It's not often you will read an article that's primary focus is on utility player who has never been an All-Star, has one season of 30-plus home runs, and has seen his playing time consistently dwindle.  This, however, is one of those articles.

If Sandy Alderson and the rest of the New York Mets' brass are reading this, I suggest they pay close attention. 

I proclaim that Bill Hall would be a perfect fit for the 2011 New York Mets.

There is no doubt in my mind that the Mets are in need of a utility player—a guy that can play virtually anywhere on the diamond.  While they have had plenty of these types of players in the past (Joe McEwing, Edgardo Alfonzo, Fernando Tatis, etc.), they lacked that versatility in 2010, and seem poised to do so again in 2011.

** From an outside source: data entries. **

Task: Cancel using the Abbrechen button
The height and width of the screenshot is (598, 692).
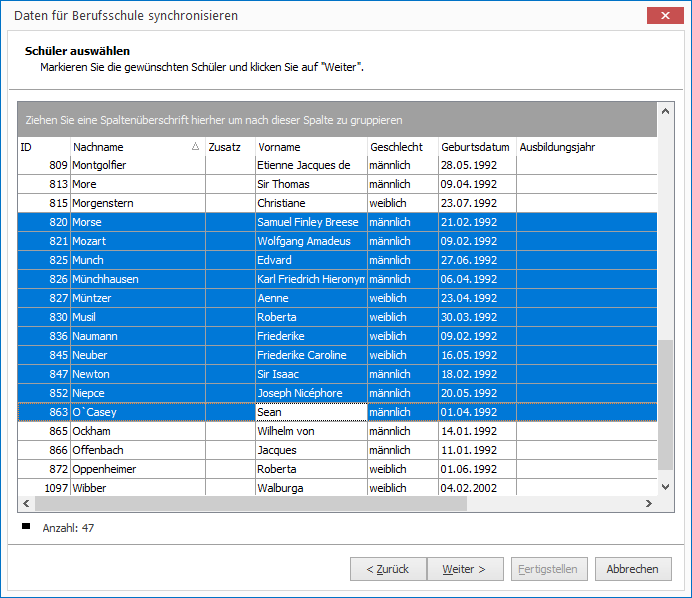Action: [633, 569]
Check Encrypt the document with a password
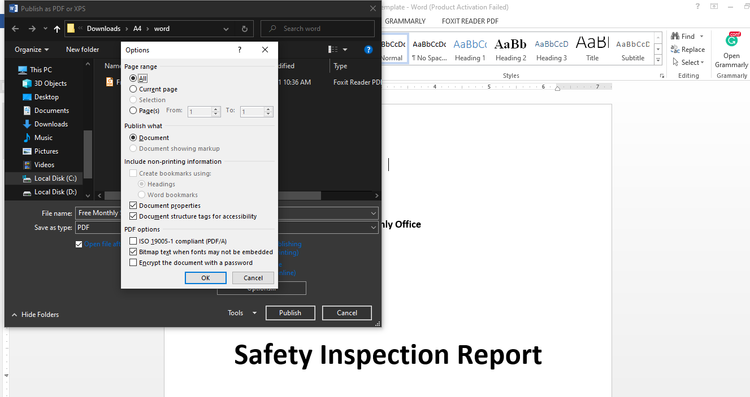The height and width of the screenshot is (397, 750). pyautogui.click(x=133, y=263)
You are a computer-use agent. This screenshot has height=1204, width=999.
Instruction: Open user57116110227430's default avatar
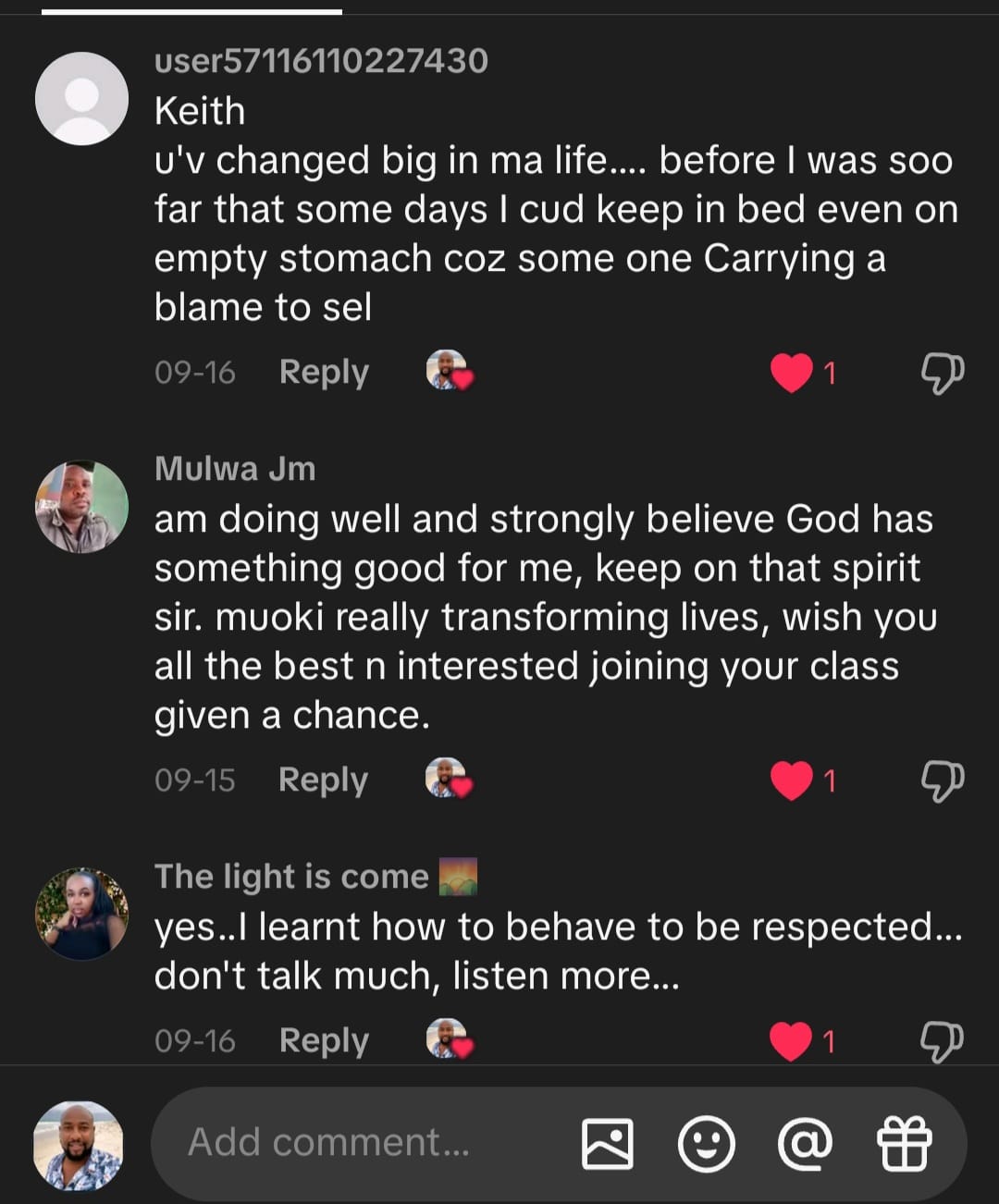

David Wright can only play third base.  Jose Reyes is a shortstop.  Ike Davis is stuck at first. And aside from Angel Pagan, the Mets' outfielders are pretty much entrenched in their respective positions.  It makes it very difficult to give anyone a day off or make defensive switches when you don't have many players that can play multiple positions.

But, adding a guy like Bill Hall could help solve all of that.  In 2010 while playing for the Red Sox, Hall played at least one inning at every position aside from first base and catcher (yes, he even pitched a scoreless inning for them). 

Which utility player should the Mets target this offseason?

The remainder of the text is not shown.